Mute (short story)
"Mute" is a short story by author Stephen King, first appearing in Playboy Magazine in 2007 and in 2008 included in his collection Just After Sunset. In 2013, it was adapted into a short film by British director Jacqueline Wright, starring Patrick Ryecart.
Plot summary
Monette, a middle-aged traveling book salesman (his first name is never given), goes to confession. When the priest asks him what sin he has committed, Monette admits that while he believes he has sinned in some way, he is not entirely sure exactly what he is guilty of. He then explains the events of the preceding days.
While on the road, Monette picked up a hitchhiker, carrying a sign proclaiming him to be both deaf and mute. Once in the car, the hitchhiker seemingly falls asleep. Since Monette believes that the man cannot hear him, he decides to vent his problems to him.
Some time before the story, Monette discovered that his wife had been carrying on an affair for two years with a teacher in the school district she worked for. Despite their ages (he was 60, she was 54), their activities included binge drinking, fetishism, and compulsive gambling. She was employed by the district in an administrative role, and had access to large amounts of money, which she soon started to embezzle from her employer in order to buy various erotic underwear and sex toys. As her debt grew, she and her lover hoped to pay the money back by winning the lottery, only to embezzle more than a hundred thousand dollars without earning any to replace it. She revealed this all to Monette and to his disbelief tried to blame him for it, claiming his lack of interest drove her to it.
Continuing to speak to the apparently sleeping hitchhiker, Monette expressed his anger at her irresponsibility and ill-concern as to how this debt would ultimately affect their college student daughter (who is unaware of her mother's sordid antics). Stopping at a rest stop, Monette went to the bathroom. When he returned, he found the hitchhiker gone, having taken nothing of value save for Monette's medallion of St. Christopher. Monette thought nothing of this until two days later when the police called to inform him that his wife and her lover were beaten to death in a motel room.
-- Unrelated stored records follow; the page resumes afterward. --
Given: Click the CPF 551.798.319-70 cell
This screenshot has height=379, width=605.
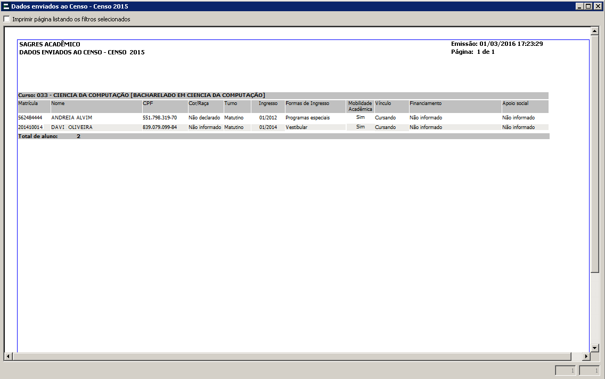Looking at the screenshot, I should (159, 117).
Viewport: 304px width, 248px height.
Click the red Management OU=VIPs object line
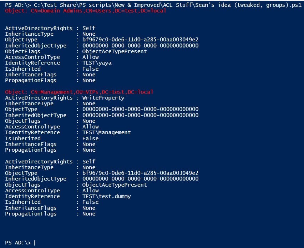tap(79, 92)
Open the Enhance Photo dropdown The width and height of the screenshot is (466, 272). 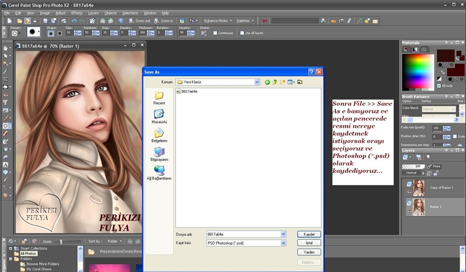point(218,21)
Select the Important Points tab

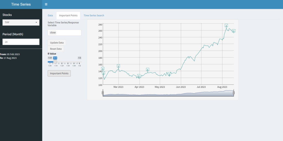68,15
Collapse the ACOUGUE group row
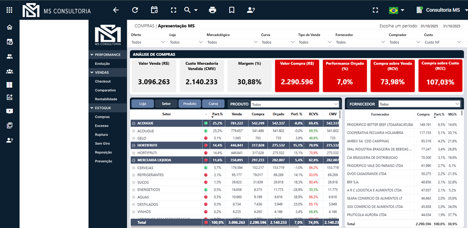Image resolution: width=468 pixels, height=228 pixels. tap(134, 123)
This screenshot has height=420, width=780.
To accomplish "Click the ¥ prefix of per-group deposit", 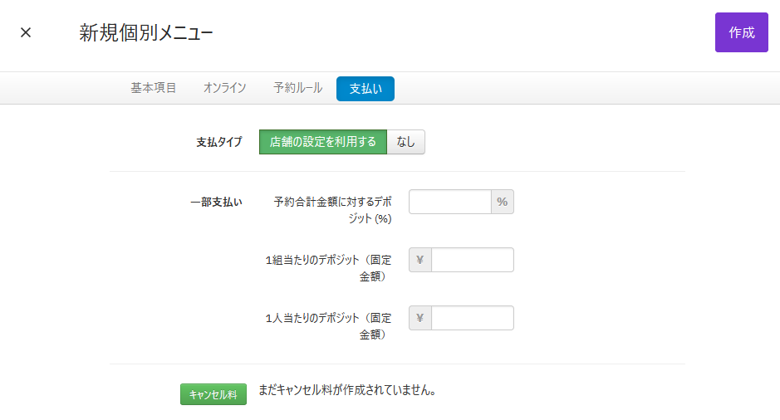I will click(x=420, y=260).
The priest, horrified and intrigued by the story, asks of the aftermath. Monette relates how he believes the hitchhiker was in fact not deaf and heard the whole story. Monette had mentioned the name of the motel that his wife and her lover were living at, which would have made finding them a simple matter. He also presumably determined Monette's address by looking at the registration in the car, since Monette later found his medallion lying on his desk with a note (presumably from the hitchhiker) thanking him for the ride. Monette (truthfully) denies having intentionally set the hitchhiker up to kill his wife, but admits he is relieved about her death: he has an alibi, and his wife's life insurance will be sufficient to repay the money she embezzled. The priest admonishes his relief and tells him to do ten Our Fathers and Hail Marys. Before leaving, Monette asks about the possibility of God putting the hitchhiker in his car. The priest's first impulse is to say yes, but he outwardly admonishes Monette for blasphemy and adds ten Our Fathers to his atonement. He then asks Monette if he genuinely wants the killer to be caught. Monette insists that he does, but is perhaps not entirely sure: on his way home, he adds a few extra Our Fathers and Hail Marys.